Biden plans to give Taliban access to billions in nation’s frozen assets

by Jacob Fuller

Willie R. Tubbs, FISM News

 

If President Joe Biden has his way, the penalty the Taliban will suffer for returning Afghanistan to a safe harbor for terrorists, a living nightmare for women, and a persecution center for Christians will be access to billions of dollars in unfrozen foreign assets.

According to a report from Reuters, which cited three people with direct knowledge of the situation, the Biden administration is looking to move forward on talks to release Afghanistan’s foreign assets that have been frozen since the Taliban recaptured power in August 2021.

Biden and his team believe that releasing the money will help to relieve the strains of a humanitarian crisis in Afghanistan, one that has remained largely unchanged despite frequent interventions by the U.N., U.S., and international humanitarian groups.

Biden, who in July revoked Afghanistan’s standing as a major non-NATO ally of the U.S., set aside $3.5 billion of some $7 billion in frozen assets to eventually be used to help the people of Afghanistan. It was a move that drew criticism from across the globe, not least of which from the Taliban, who have long agitated to be given access to the money under the promise of using it to benefit the Afghan people.

Now, Biden appears willing to overlook a laundry list of Taliban evils, and potentially take the organization on its word, despite the glaring potential pitfall of the Taliban being, well, the Taliban. At the heart of the proposal is a belief, perhaps a hope, that the Taliban will, despite decades of evidence to the contrary, use the money for the good of the people.
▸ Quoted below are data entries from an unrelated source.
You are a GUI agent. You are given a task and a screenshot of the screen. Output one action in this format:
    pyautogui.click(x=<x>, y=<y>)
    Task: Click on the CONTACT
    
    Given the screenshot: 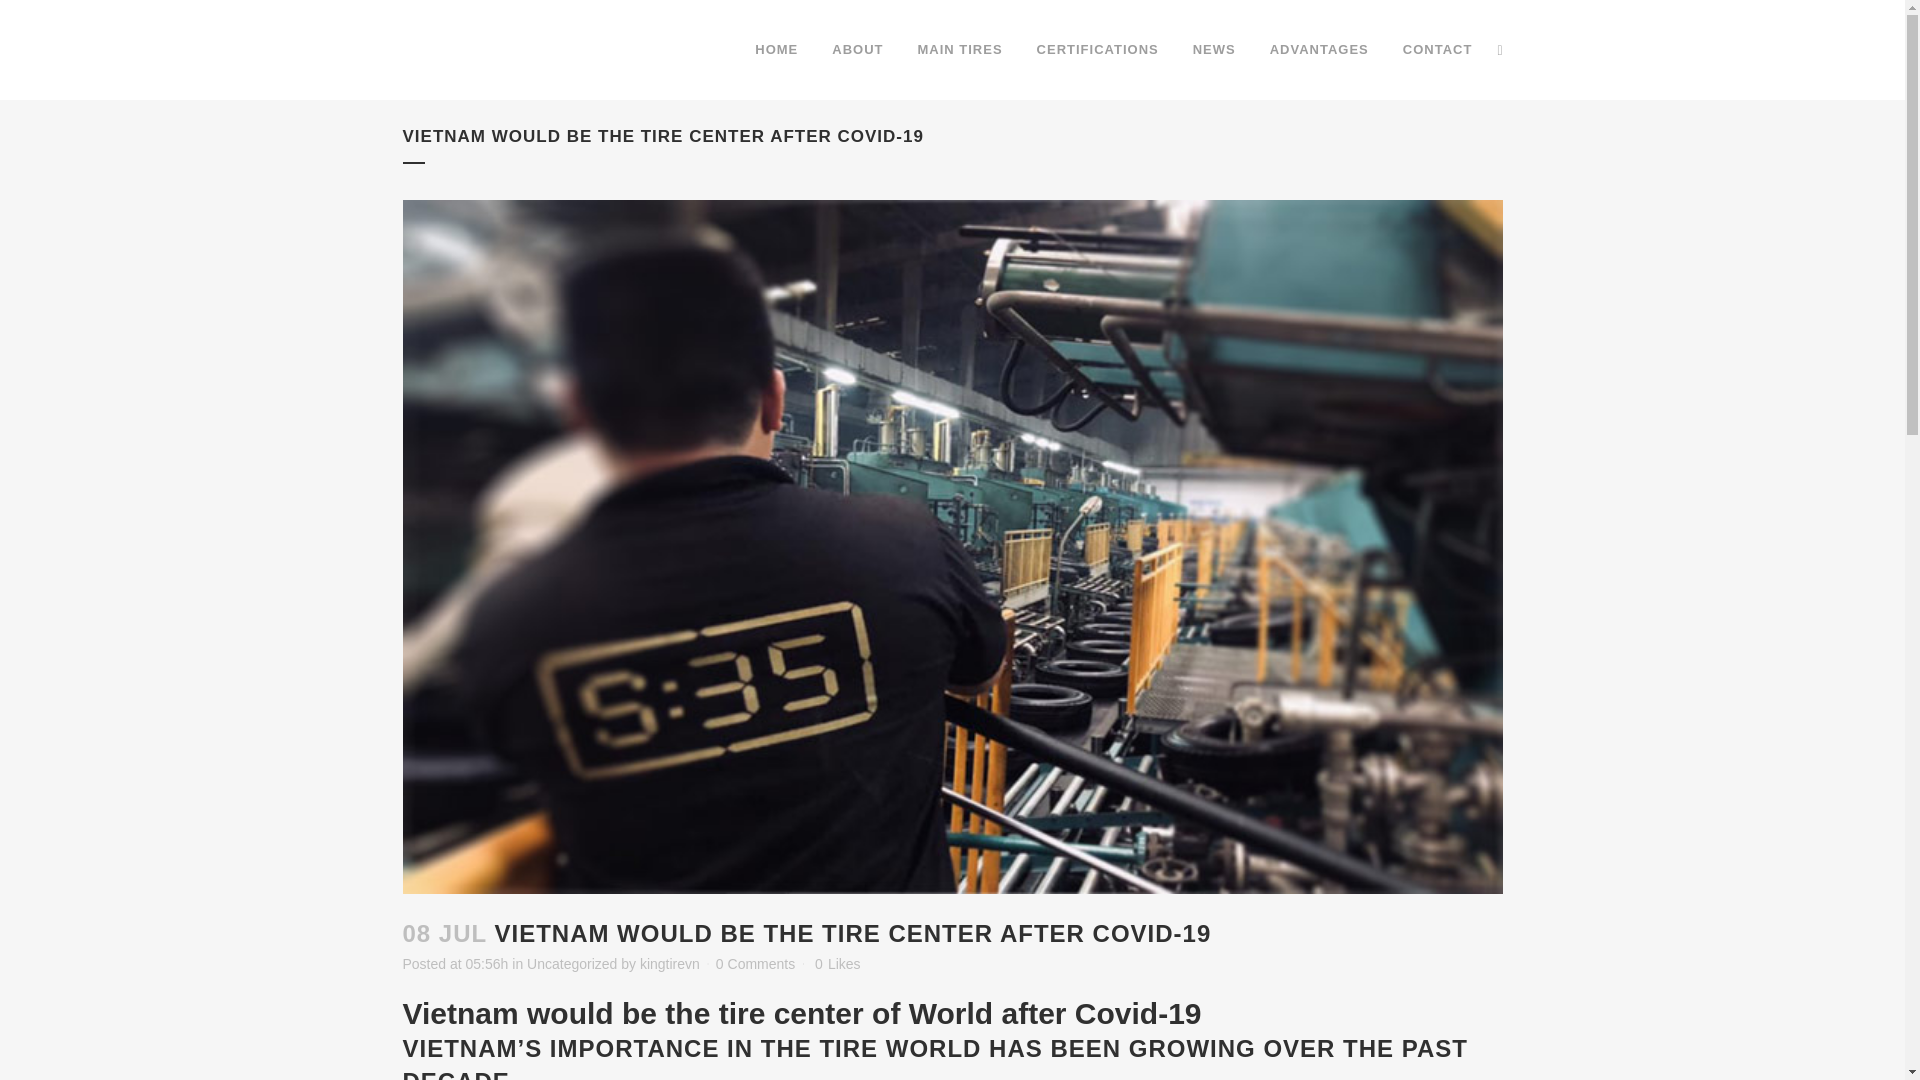 What is the action you would take?
    pyautogui.click(x=1438, y=50)
    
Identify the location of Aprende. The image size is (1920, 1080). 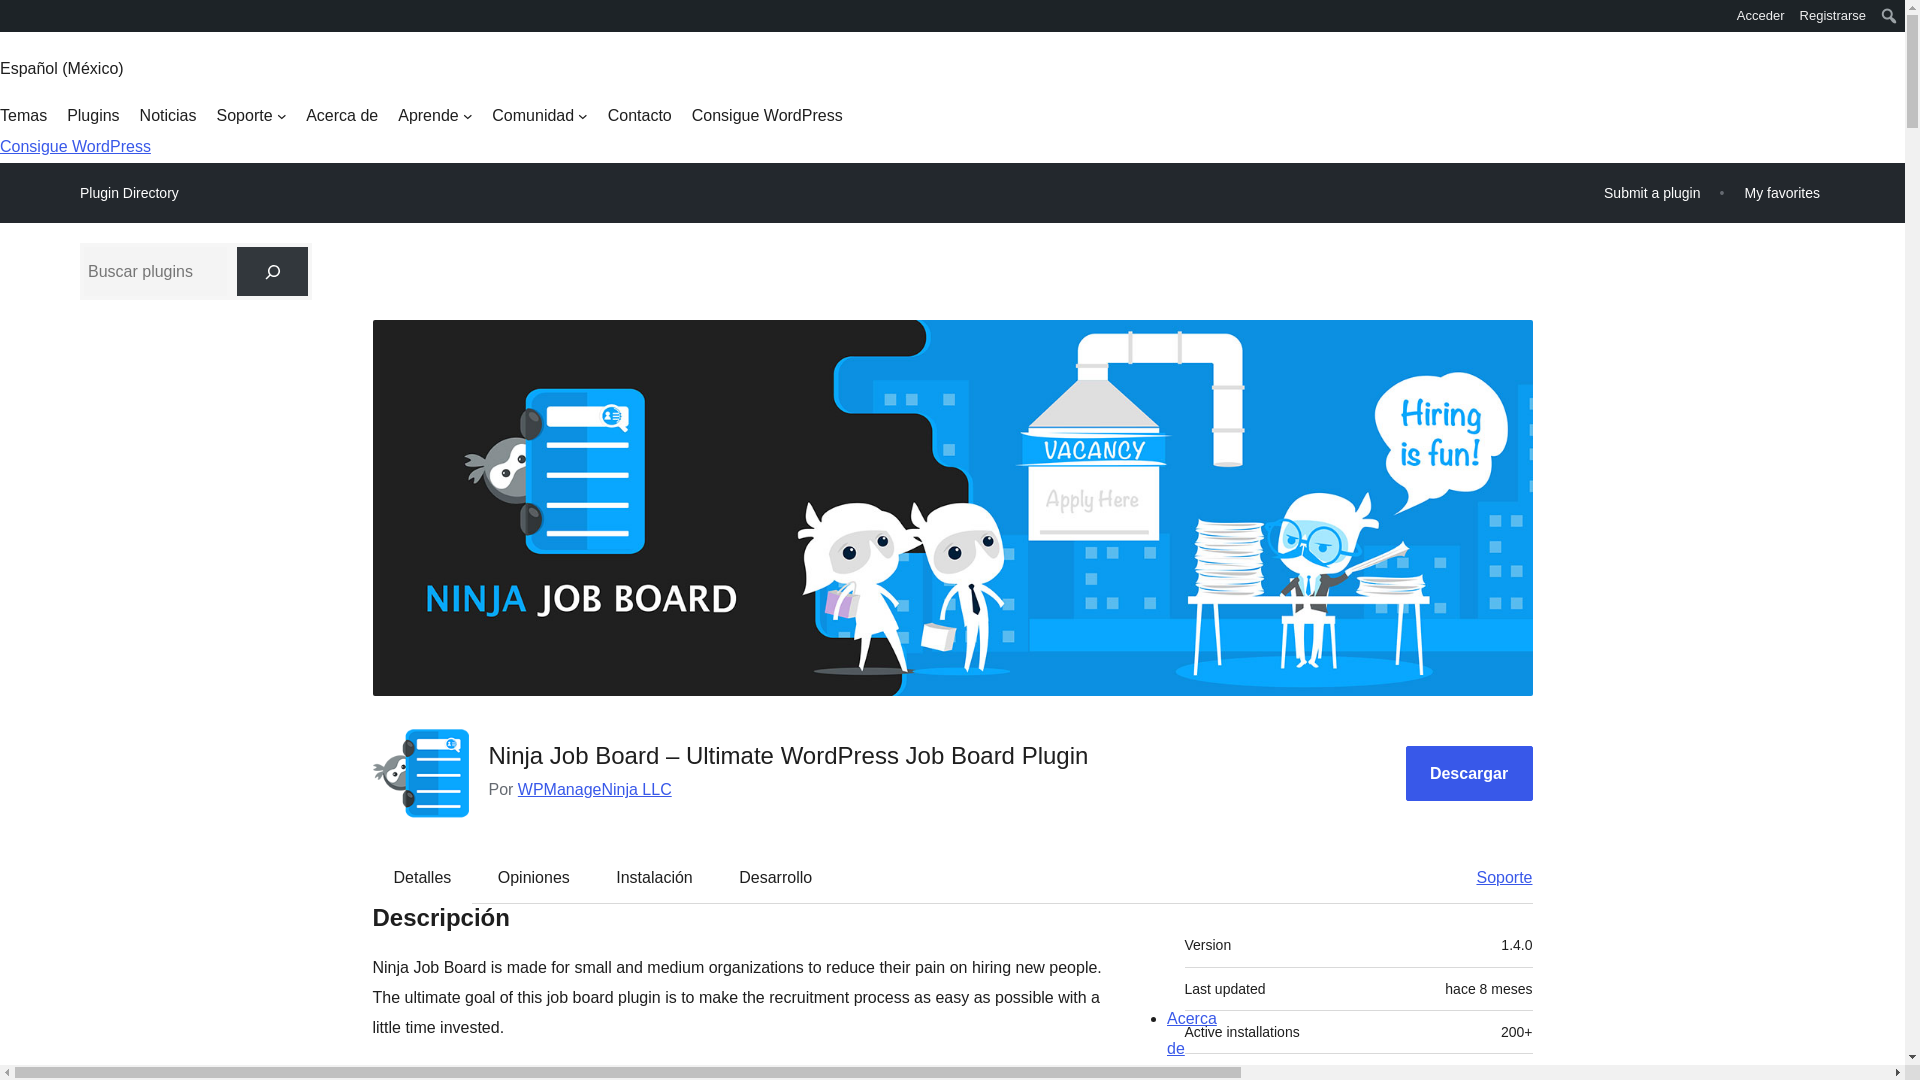
(434, 116).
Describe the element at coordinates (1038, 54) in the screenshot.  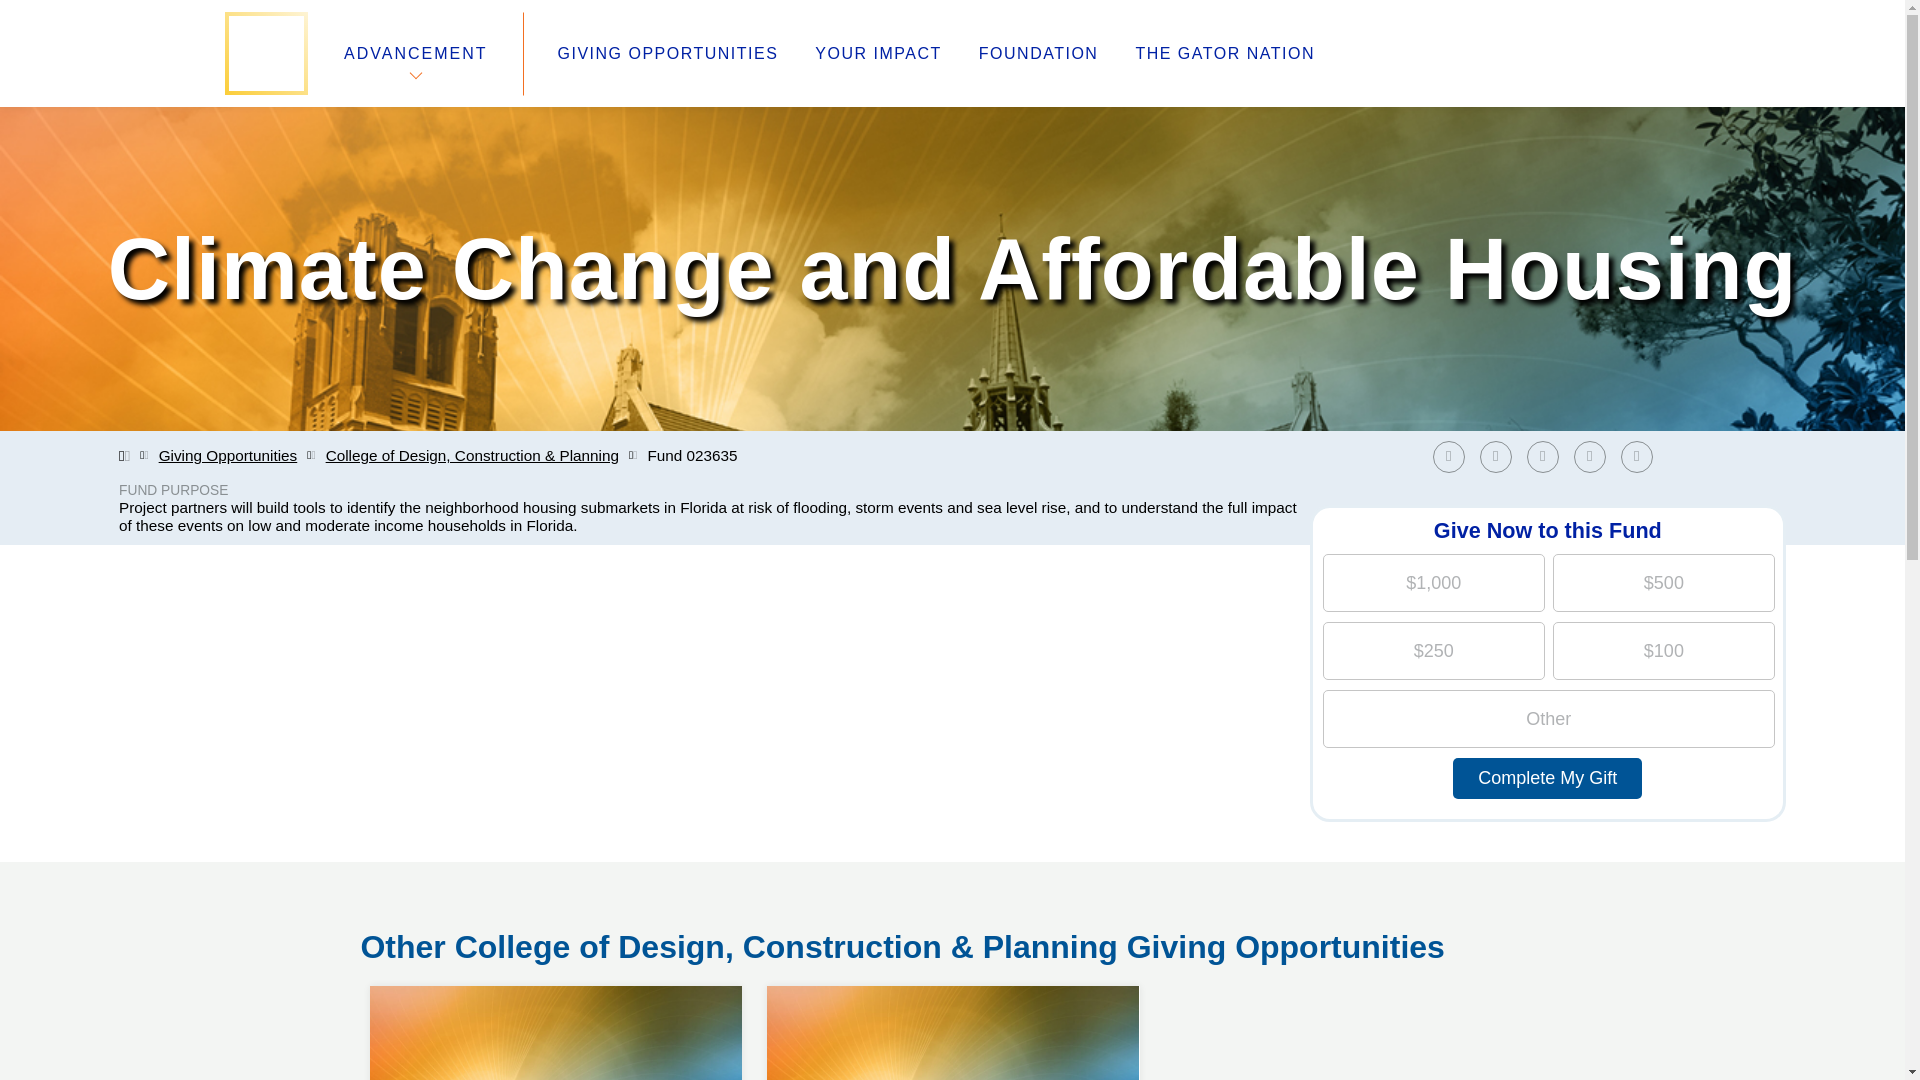
I see `FOUNDATION` at that location.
By any objective measure, the only people who have benefitted from the return of the Taliban to power have been the Taliban themselves.

As FISM has covered numerous times over the past year-plus, the Taliban has made Afghanistan the singularly most deadly place on earth for a person to be a professing Christian or to express anything other than the dominant orthodoxy of the Taliban.

Additionally, and also reported by FISM, the Taliban has dissolved the nation’s human rights commission. At the same time, it has opened the nation’s doors to terrorists and international criminals.

None, though, have suffered a worse fate than the women of Afghanistan, who after years of slowly developing more professional autonomy and making strides academically, have been largely relegated to second-class citizenry in about 365 days.

“In the fallout of Afghanistan, President Biden has not only damaged our capacity to protect the homeland; he has cut the legs out of his own administration’s promise to uphold human rights,” Sen. Joni Ernst (R-Iowa) said in a scathing statement marking the one-year anniversary of the United  States’ chaotic exit from Afghanistan.

“Over the last two decades, Afghan women and girls saw unprecedented freedom following a period of brutal fundamentalist rule,” Ernst continued. Women were able to attend secondary school, receive degrees and have careers. As the Taliban took over the country, there was global concern for what was to come for the women and girls who remained in the country.”

Ernst also pointed out that Biden has repeatedly failed to hold the Taliban accountable for reneging on promises agreed upon after Biden withdrew American troops.

President Biden repeatedly promised to hold the Taliban accountable and protect the rights of Afghan women and girls. Despite this promise, over the last year we have seen the Taliban unravel significant, hard-won gains for the women of Afghanistan. Women are now prohibited from working, forced to cover themselves in the burqa, and required to travel, any distance, with a male family member.

 

Anthony B. Kim, a researcher for the Heritage Foundation, released an article on Monday in which he said Biden’s legacy, as relates to Afghanistan, has been a mix of cluelessness, ineptitude, misplaced optimism, and empty promises.

“Unfortunately, but perhaps not surprisingly, Biden’s Afghanistan disaster has shown that he’s more of a bystander than a world leader,” Kim writes.

Kim also revealed a fact that, one would think, would or should play heavily in the thinking of the Biden administration: the U.S. has already sent a large quantity of money to Afghanistan, all of it earmarked for humanitarian use, that has had a negligible impact.

“Despite nearly $800 million in humanitarian aid from the U.S. government since Biden’s disastrous pullout of troops from Afghanistan, some 20 million Afghans, about half the population, remain severely deprived economically,” Kim wrote. “This reflects almost no change from a year ago, when we were also told that half of Afghanistan required emergency food and other lifesaving assistance to avoid a major famine.

“More critically, there is no way of knowing whether U.S. aid is reaching those in need or is being diverted to Taliban forces and other unintended recipients for their own use.”